### STORED ROWS

◇ ◇ ◇ ◇

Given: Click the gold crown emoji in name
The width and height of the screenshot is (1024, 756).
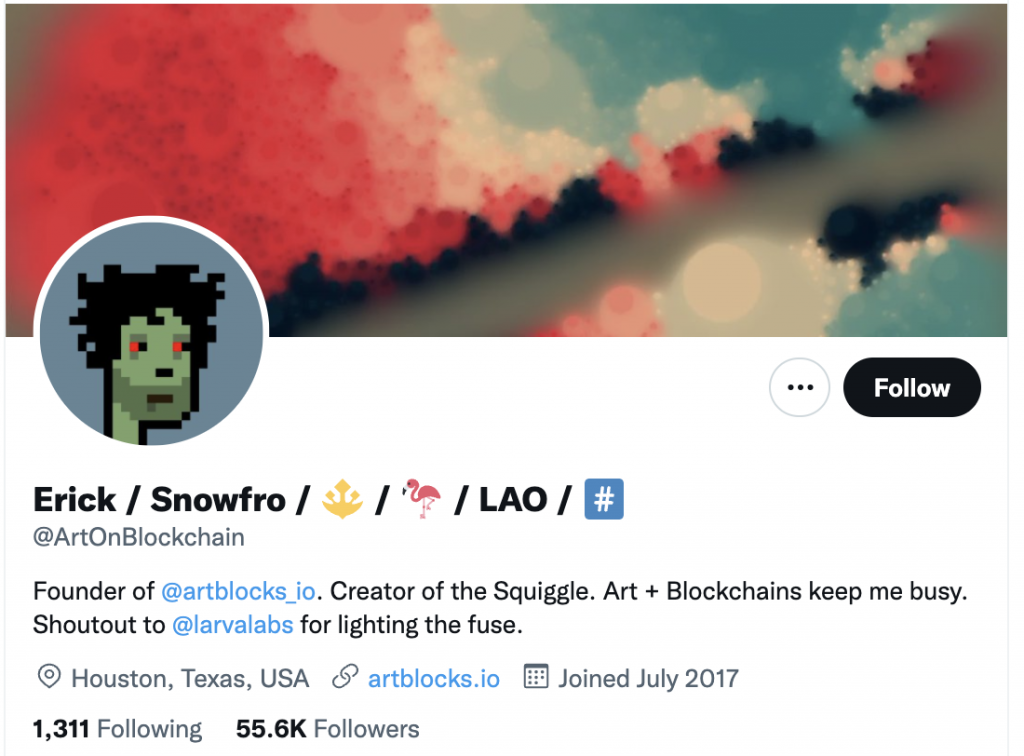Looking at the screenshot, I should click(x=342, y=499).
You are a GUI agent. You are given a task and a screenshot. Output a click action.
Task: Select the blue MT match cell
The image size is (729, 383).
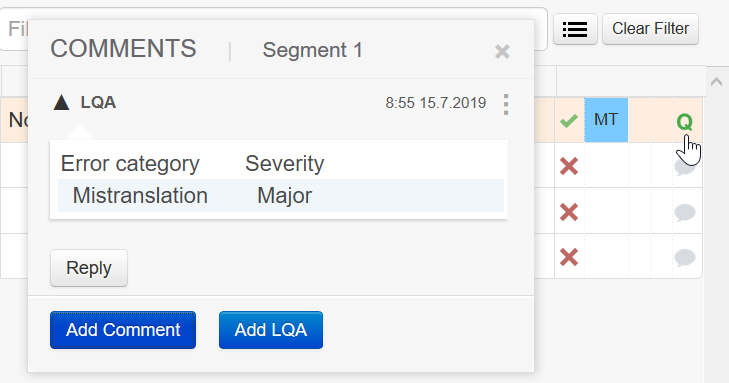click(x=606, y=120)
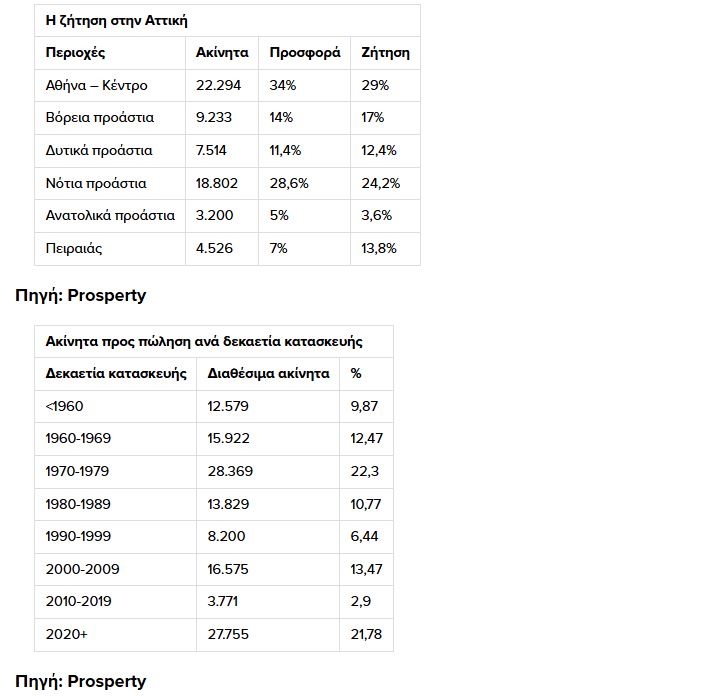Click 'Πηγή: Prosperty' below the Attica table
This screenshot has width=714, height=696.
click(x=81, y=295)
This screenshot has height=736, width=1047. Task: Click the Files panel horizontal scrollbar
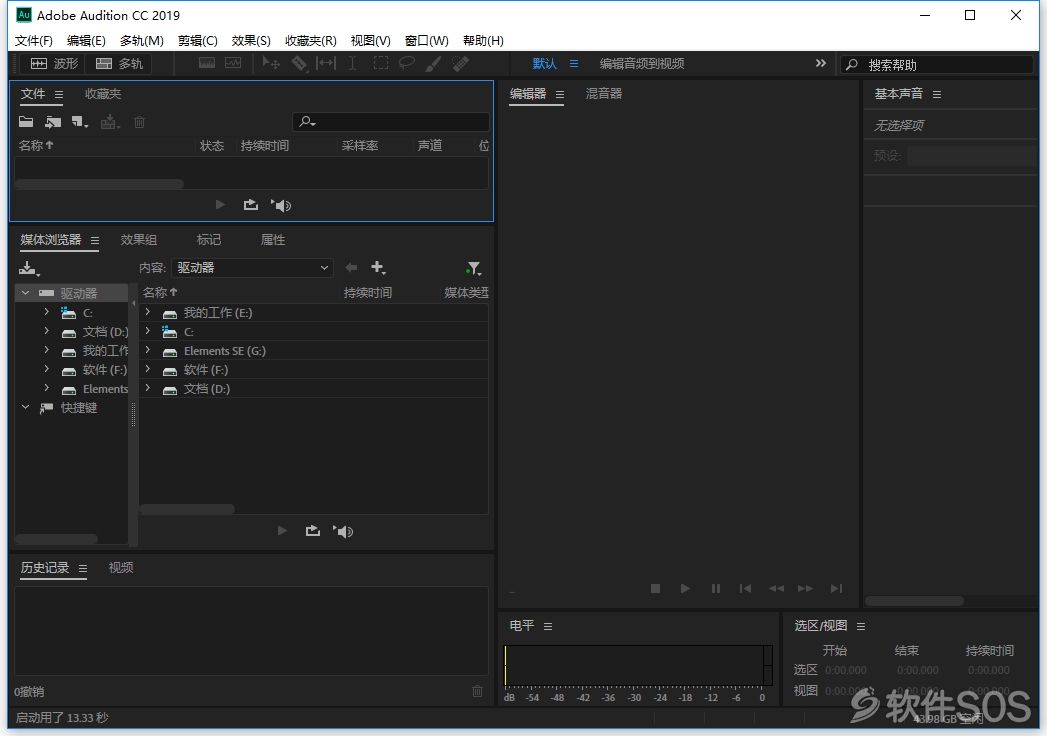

◇ ◇ ◇ ◇

### JOB
Please copy out the lines from the one containing "You are a GUI" through the end of the lines, both ends included, and omit the pictures.

### OUTPUT OF THE TASK
You are a GUI agent. You are given a task and a screenshot. Output a click action.
Task: Select the blue MT match cell
The image size is (729, 383).
click(x=606, y=120)
Click 'Πηγή: Prosperty' below the Attica table
This screenshot has width=714, height=696.
click(x=81, y=295)
This screenshot has height=736, width=1047. Task: Click the Files panel horizontal scrollbar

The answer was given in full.